Scribe: Generating Realistic Handwriting with TensorFlow

A story

Like most elementary school kids in the 2000’s, I was a master of WordArt. I gleefully overused the big rainbow-colored fonts on everything from class essays to school newspaper articles. One thing that bothered me was the lack of good cursive fonts. Some years later I realized why: each letter in cursive gets shaped differently depending on what letters surround it. That makes mimicking someone’s cursive style with a computer – or even by hand - tricky. It’s the reason we still sign our names in cursive on legal documents.

The best MS Word can do is make it curly

In this post, I will demonstrate the power of deep learning by using it to generate human-like handwriting (including some cursive). This work is based on the methods from a famous 2014 paper, Generating Sequences With Recurrent Neural Networks by Alex Graves. With this post, I am releasing

the code I used to build and train the model
a Jupyter notebook which explains the code in a step-by-step manner.

Building the Graves handwriting model

The data

First let’s look at the data. I used the IAM Handwriting Database to train my model. As far as datasets go, it’s very small (less than 50 MB once parsed).
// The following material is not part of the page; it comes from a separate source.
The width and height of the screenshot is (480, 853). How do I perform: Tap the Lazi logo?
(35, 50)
A total of 657 writers contributed to the dataset and each has a unique handwriting style:

Five different handwriting styles. The average character contains about 25 points.

The data itself is a three-dimensional time series. The first two dimensions are the (x, y) coordinates of the pen tip and the third is a binary 0/1 value where 1 signifies the end of a stroke. Each line has around 500 pen points and an annotation of ascii characters.

The challenge

The data is three dimensional, sequential, and highly correlated both in space and in time. In other words, it’s a big ugly mess. It was originally meant for training online handwriting recognition models which learn that a series of pen points represents, say, the letter ‘a’:

Online handwriting recognition (the original purpose of this dataset. RNN graphic courtesy of colah.
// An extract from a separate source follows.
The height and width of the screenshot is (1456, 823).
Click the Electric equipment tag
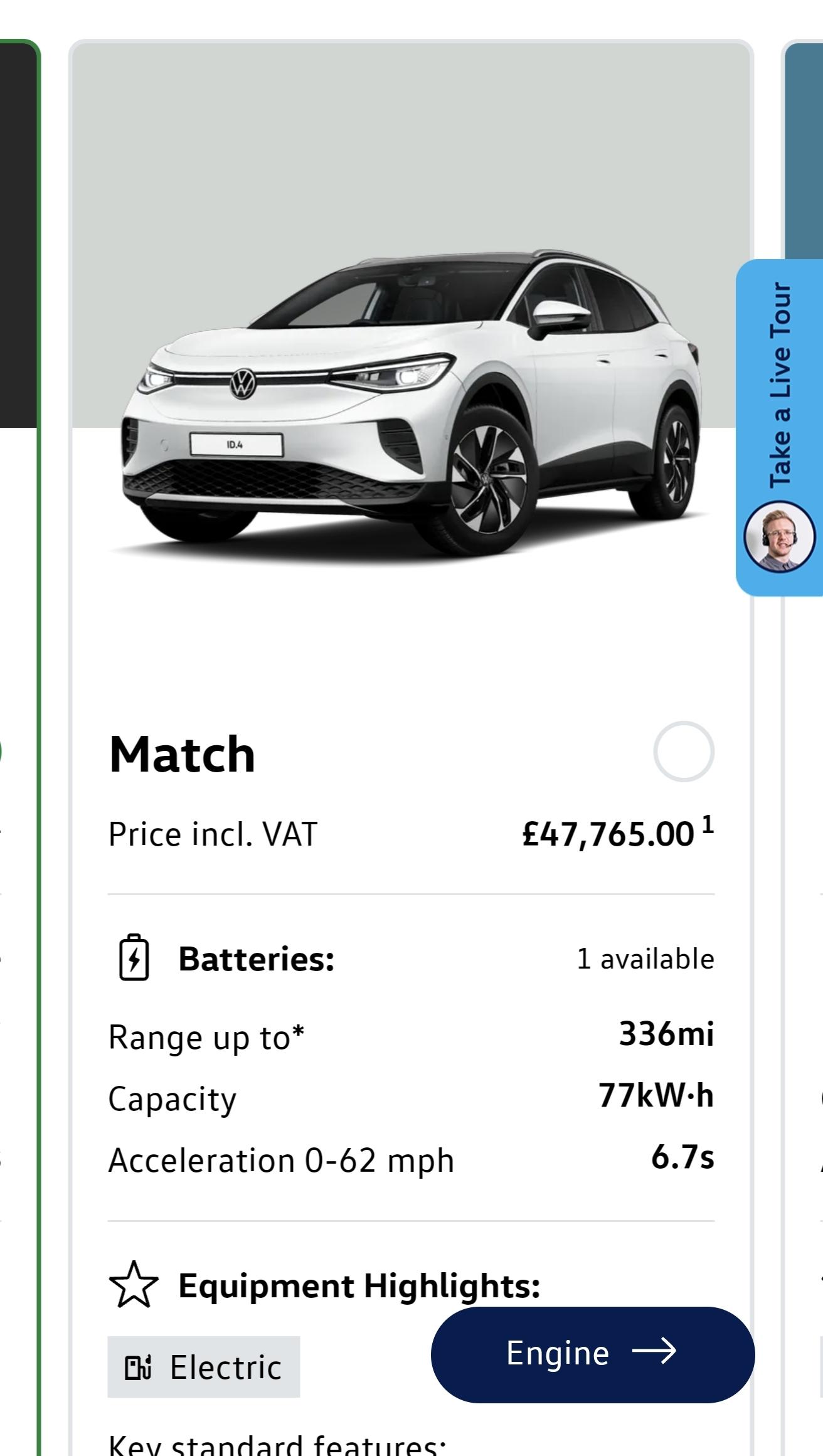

Ok, that is a tough challenge but it can be done using out-of-the-box sequential models such as recurrent neural networks (RNNs). A much more difficult challenge is to reverse the process, ie. to train a model that takes the letter ‘a’ as an input and produces a series of points that we can connect to make the letter ‘a.’

Handwriting generation from ascii characters (a much harder challenge!).

In order to make this happen, we’ll start with a recurrent neural network structure and then add some bells and whistles.

A beast of a model

It’s easy to think of the Graves handwriting model is as three separate models. Each of these models can be trained using gradient backpropagation, so we basically stack them on top of each other like Legos and then train the whole beast from end-to-end. I’ll describe each model in turn and give an intuition for how they work together to generate handwriting.

The structure of the Graves handwriting model. Differentiable components have corners and <eos> is the end-of-stroke tag.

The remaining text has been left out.